**What is needed**
Search the material below for the word "link". Copy every line that has it.

**Records for this task**
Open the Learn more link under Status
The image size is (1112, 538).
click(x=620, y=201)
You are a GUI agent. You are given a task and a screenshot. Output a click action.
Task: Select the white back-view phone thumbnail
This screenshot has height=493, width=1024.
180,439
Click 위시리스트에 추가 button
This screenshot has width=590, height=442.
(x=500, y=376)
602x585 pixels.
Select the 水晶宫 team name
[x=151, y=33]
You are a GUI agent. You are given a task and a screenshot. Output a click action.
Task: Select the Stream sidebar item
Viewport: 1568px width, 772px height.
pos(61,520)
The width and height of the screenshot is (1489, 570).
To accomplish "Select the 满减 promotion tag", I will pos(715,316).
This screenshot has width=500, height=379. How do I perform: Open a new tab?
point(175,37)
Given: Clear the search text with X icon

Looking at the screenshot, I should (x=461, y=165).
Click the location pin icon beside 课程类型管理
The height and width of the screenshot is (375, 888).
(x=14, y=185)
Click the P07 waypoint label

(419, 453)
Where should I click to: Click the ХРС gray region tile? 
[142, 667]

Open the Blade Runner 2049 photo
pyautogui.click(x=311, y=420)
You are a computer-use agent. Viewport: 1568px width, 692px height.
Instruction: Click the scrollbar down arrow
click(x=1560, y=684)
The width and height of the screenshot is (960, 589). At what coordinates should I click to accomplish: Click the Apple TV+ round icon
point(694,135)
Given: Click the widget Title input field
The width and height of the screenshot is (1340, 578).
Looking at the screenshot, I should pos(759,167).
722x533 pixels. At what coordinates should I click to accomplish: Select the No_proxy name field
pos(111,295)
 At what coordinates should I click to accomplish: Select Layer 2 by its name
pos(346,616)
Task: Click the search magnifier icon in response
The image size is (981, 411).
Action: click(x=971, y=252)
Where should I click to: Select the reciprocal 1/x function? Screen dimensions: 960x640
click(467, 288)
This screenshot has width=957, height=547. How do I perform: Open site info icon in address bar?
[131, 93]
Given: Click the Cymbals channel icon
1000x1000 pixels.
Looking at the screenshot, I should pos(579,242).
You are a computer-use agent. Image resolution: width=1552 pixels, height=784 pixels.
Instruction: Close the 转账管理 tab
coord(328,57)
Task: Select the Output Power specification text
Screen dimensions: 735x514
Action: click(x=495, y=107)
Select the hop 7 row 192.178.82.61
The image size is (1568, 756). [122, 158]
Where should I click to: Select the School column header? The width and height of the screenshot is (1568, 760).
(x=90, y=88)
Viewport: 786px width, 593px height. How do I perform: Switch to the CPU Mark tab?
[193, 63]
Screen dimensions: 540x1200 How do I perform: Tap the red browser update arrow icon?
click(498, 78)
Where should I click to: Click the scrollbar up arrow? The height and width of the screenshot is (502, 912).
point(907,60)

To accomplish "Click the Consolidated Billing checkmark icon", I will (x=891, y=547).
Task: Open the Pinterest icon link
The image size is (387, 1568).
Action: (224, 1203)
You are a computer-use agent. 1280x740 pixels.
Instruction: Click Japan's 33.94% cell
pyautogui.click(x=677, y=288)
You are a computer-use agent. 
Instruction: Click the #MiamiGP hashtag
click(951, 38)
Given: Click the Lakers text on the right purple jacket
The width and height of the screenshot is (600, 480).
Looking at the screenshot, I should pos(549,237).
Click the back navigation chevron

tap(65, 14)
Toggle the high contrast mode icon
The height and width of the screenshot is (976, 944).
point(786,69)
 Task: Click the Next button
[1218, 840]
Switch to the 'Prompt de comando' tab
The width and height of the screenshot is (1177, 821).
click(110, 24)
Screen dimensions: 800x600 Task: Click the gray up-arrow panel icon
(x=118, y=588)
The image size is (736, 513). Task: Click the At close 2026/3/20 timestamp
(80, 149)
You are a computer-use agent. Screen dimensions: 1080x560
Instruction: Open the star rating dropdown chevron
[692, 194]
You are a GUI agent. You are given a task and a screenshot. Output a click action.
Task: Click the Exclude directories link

**Answer for the task**
Open the Learn more link under Status
Task: Open the Pinterest icon link
Task: Click the Exclude directories link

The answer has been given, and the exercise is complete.